Ursprünglich pflanzte der Schöpfer dem Menschen das Verlangen, jemand anzubeten, ein, damit seine Geschöpfe mit ihrem Schöpfer verbunden bleiben sollten. Zufolge der Auflehnung unserer Ureltern ist dieser natürliche Drang jedoch in eine falsche Richtung gelenkt oder irregeleitet worden. Der christliche Apostel Paulus schrieb: „Obwohl sie Gott kannten, verherrlichten sie ihn nicht als Gott, noch dankten sie ihm, sondern sie wurden hohlköpfig in ihren Überlegungen, und ihr unverständiges Herz wurde verfinstert. ... sie [wurden] töricht ... jene, die die Wahrheit Gottes mit der Lüge vertauschten und eher der Schöpfung Verehrung und heiligen Dienst darbrachten als dem Schöpfer, der immerdar gesegnet ist.“ — Röm. 1:21-25.

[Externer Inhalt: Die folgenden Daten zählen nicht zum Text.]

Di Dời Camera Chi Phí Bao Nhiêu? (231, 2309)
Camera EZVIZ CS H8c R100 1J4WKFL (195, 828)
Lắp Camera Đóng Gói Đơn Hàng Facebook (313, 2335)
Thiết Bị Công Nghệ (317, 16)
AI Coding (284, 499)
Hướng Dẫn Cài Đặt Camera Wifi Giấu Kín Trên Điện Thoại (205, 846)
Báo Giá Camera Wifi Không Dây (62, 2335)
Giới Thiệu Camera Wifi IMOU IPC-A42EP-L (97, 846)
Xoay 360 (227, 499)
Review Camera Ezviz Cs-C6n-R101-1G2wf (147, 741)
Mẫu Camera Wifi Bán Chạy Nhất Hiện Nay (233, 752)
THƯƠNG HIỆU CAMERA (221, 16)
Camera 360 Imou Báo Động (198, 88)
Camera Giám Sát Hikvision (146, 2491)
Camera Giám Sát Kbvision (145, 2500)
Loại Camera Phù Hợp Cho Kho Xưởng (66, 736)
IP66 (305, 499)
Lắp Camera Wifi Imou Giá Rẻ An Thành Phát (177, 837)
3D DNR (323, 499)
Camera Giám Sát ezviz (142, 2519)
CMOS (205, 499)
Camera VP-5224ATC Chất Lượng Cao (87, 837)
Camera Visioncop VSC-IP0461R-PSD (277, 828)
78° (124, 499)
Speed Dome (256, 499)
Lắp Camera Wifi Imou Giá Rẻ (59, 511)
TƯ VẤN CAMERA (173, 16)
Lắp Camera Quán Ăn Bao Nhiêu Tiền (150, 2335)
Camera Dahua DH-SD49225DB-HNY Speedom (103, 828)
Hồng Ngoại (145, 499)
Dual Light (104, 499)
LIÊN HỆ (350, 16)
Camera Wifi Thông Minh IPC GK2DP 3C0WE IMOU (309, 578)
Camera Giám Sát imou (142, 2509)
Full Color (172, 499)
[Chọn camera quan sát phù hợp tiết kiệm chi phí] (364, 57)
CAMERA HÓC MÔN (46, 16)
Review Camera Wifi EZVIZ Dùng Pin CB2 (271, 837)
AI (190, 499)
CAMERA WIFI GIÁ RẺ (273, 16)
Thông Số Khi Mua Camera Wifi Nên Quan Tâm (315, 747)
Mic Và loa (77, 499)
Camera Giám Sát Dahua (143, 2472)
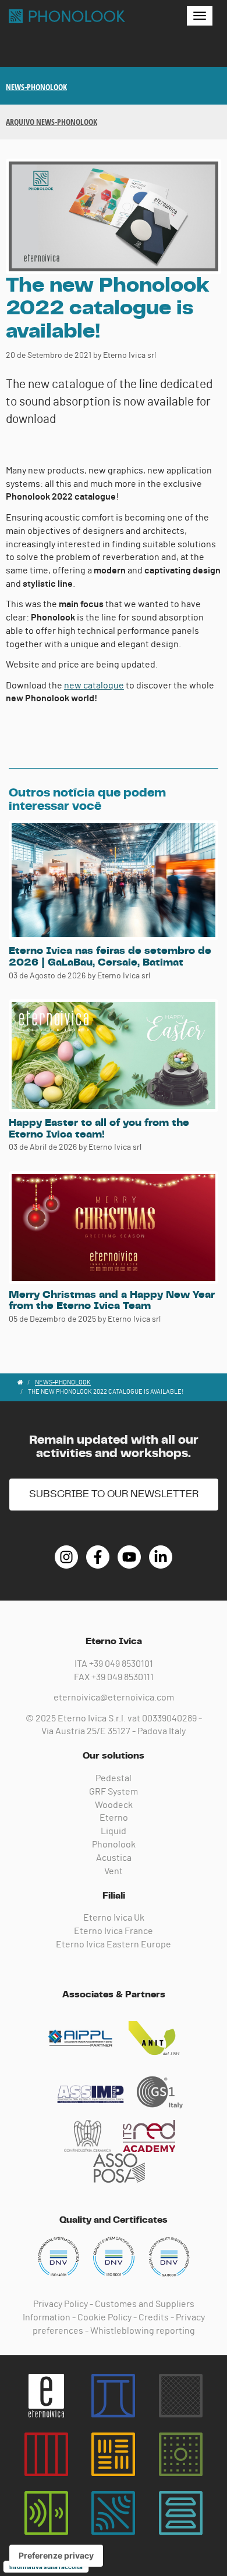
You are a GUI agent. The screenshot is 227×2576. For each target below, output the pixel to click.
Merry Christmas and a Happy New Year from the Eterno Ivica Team (112, 1301)
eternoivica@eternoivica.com (114, 1697)
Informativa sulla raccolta (46, 2566)
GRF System (113, 1791)
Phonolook (114, 1844)
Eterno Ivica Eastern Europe (113, 1944)
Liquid (113, 1831)
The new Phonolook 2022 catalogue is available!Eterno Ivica (67, 16)
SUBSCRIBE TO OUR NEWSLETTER (113, 1494)
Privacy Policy (60, 2304)
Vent (113, 1871)
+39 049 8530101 (121, 1664)
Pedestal (113, 1778)
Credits (154, 2317)
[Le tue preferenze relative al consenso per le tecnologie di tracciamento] (56, 2556)
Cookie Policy (104, 2317)
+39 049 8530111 (122, 1677)
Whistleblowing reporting (142, 2330)
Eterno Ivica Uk (113, 1917)
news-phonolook (36, 86)
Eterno (114, 1817)
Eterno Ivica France (113, 1931)
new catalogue (94, 685)
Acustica (114, 1858)
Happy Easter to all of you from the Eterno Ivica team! (99, 1129)
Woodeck (114, 1805)
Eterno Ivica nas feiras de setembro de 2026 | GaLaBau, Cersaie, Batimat (110, 957)
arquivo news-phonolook (51, 121)
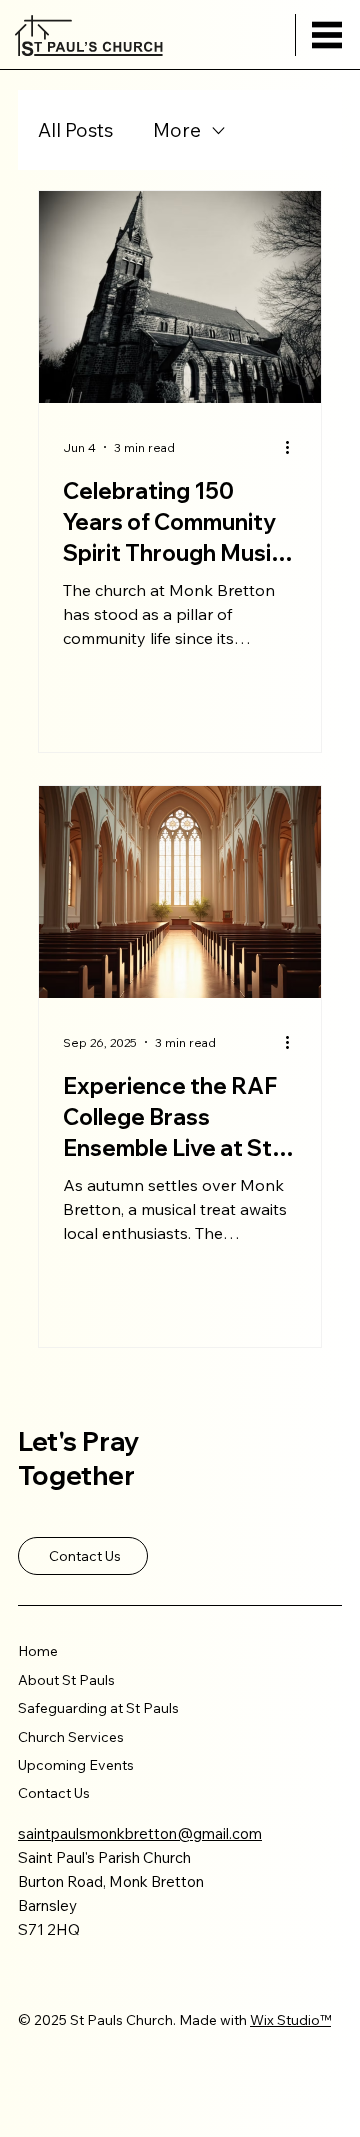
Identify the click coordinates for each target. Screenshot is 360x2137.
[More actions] (294, 447)
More (177, 130)
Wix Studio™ (290, 2020)
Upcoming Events (76, 1765)
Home (38, 1651)
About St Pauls (66, 1680)
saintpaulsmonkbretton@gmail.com (140, 1833)
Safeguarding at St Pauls (98, 1708)
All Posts (75, 130)
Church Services (71, 1737)
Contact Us (54, 1793)
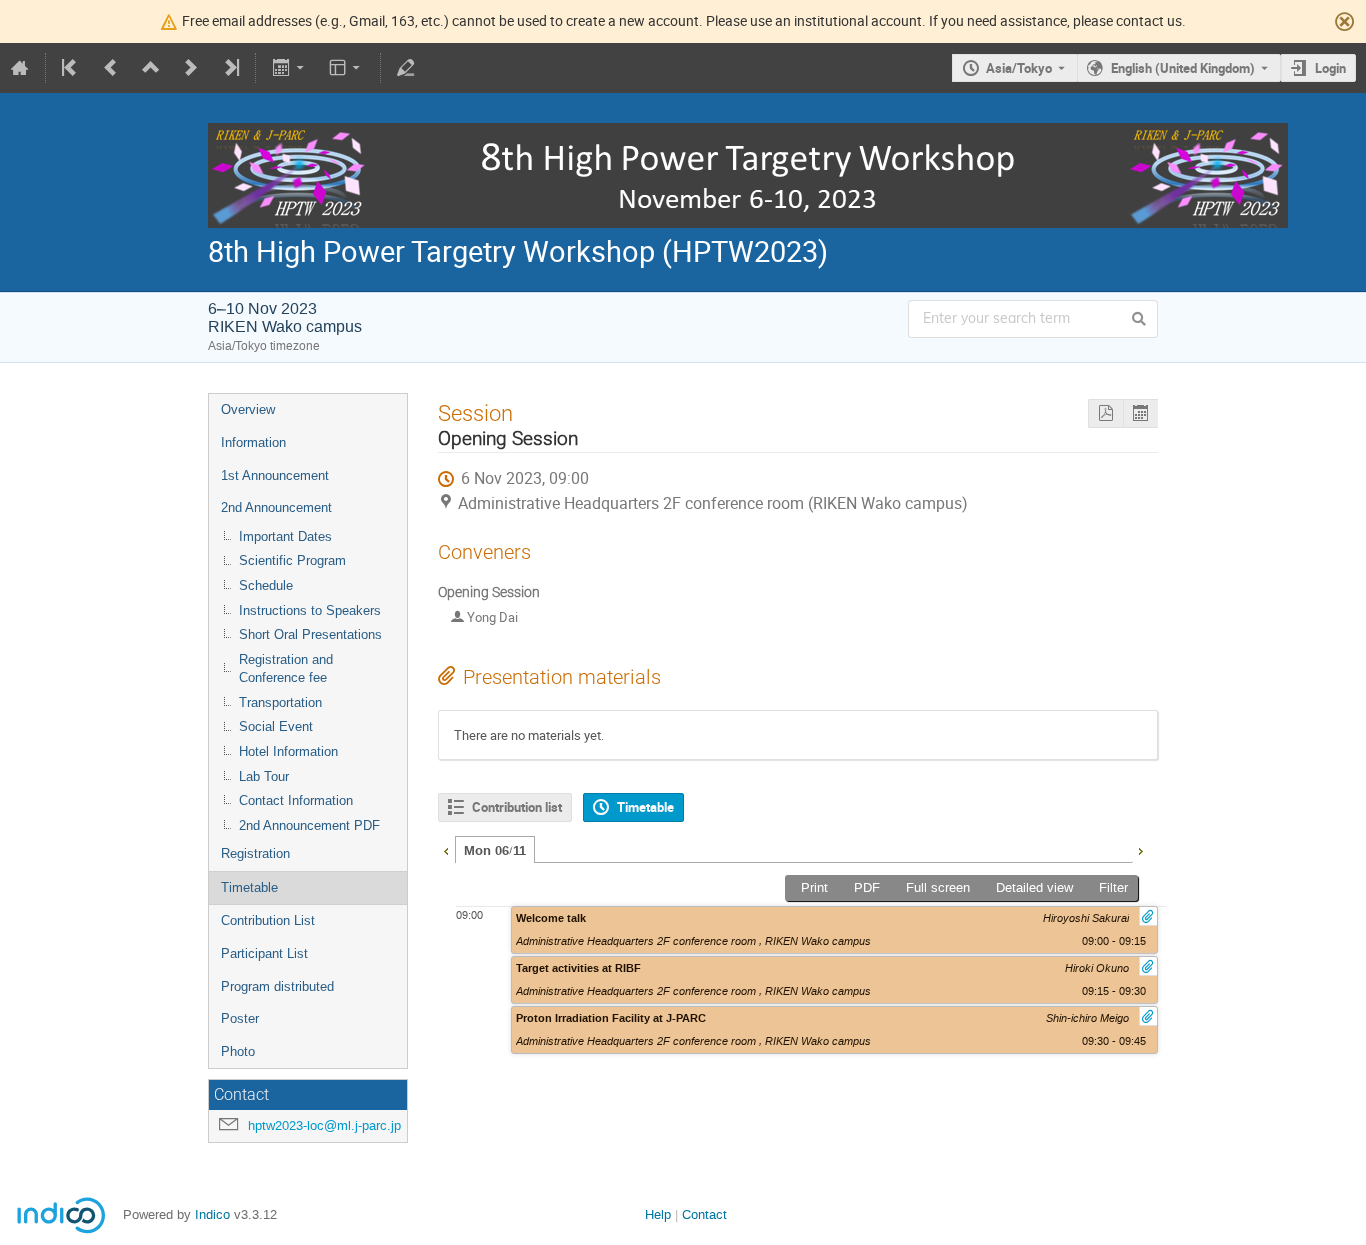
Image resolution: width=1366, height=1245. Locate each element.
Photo (238, 1051)
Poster (240, 1018)
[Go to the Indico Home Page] (20, 68)
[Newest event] (230, 68)
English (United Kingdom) (1183, 68)
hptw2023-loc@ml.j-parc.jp (324, 1125)
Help (658, 1214)
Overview (248, 409)
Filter (1113, 887)
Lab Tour (264, 776)
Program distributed (277, 986)
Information (253, 442)
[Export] (289, 68)
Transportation (280, 702)
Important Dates (285, 536)
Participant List (264, 953)
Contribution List (268, 920)
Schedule (266, 585)
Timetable (249, 887)
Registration (255, 853)
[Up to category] (151, 68)
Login (1330, 68)
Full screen (938, 887)
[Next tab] (1140, 849)
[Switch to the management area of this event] (406, 68)
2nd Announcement (276, 507)
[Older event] (111, 68)
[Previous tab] (446, 849)
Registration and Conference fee (286, 669)
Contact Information (296, 800)
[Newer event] (191, 68)
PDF (867, 887)
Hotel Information (288, 751)
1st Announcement (275, 475)
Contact (704, 1214)
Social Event (276, 726)
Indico (212, 1214)
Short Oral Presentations (310, 634)
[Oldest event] (71, 68)
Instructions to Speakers (310, 610)
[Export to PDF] (1105, 413)
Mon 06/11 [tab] (495, 851)
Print (814, 887)
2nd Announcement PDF (309, 825)
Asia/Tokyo (1019, 68)
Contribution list (517, 807)
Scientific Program (292, 560)
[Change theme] (346, 68)
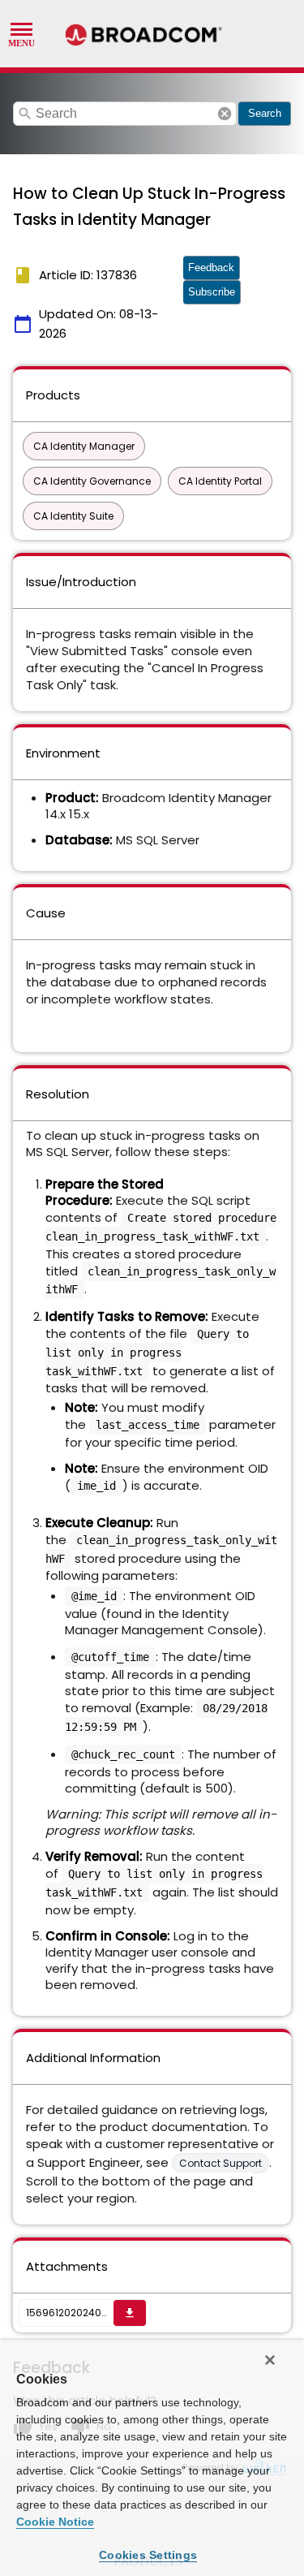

ENTSPRICHT NICHT GOTTES WILLEN
Mit der Vergötterung eines Menschen sind gewöhnlich eine übertriebene Loyalität und eine ungebührliche Anhänglichkeit verbunden. Man ist dem Betreffenden wie einem Gott ergeben. Jehova Gott gab jedoch ausdrücklich zu verstehen, daß er das nicht duldet: „Ich, Jehova, dein Gott, bin ein Gott, der ausschließliche Ergebenheit fordert.“ Was Jehova Gott von einer solchen Vergötterung von Menschen hält, sehen wir bei König Herodes Agrippa I., der in den Tagen der Apostel lebte. Er kleidete sich einmal in prächtige Gewänder und sonnte sich in der Verehrung die ihm sein Volk erwies, als er ihm eine öffentliche Ansprache hielt. Sein Aussehen und seine Rede veranlaßten das Volk auszurufen: „Eines Gottes Stimme und nicht die eines Menschen!“ Weiter heißt es in dem Bericht: „Da schlug ihn der Engel Jehovas augenblicklich, weil er nicht Gott die Ehre gab; und er wurde von Würmern zerfressen und verschied.“ Mißfällt Jehova Gott die Verehrung von Menschen? Ganz gewiß! — 2. Mose 20:5, NW; Apg. 12:21-23.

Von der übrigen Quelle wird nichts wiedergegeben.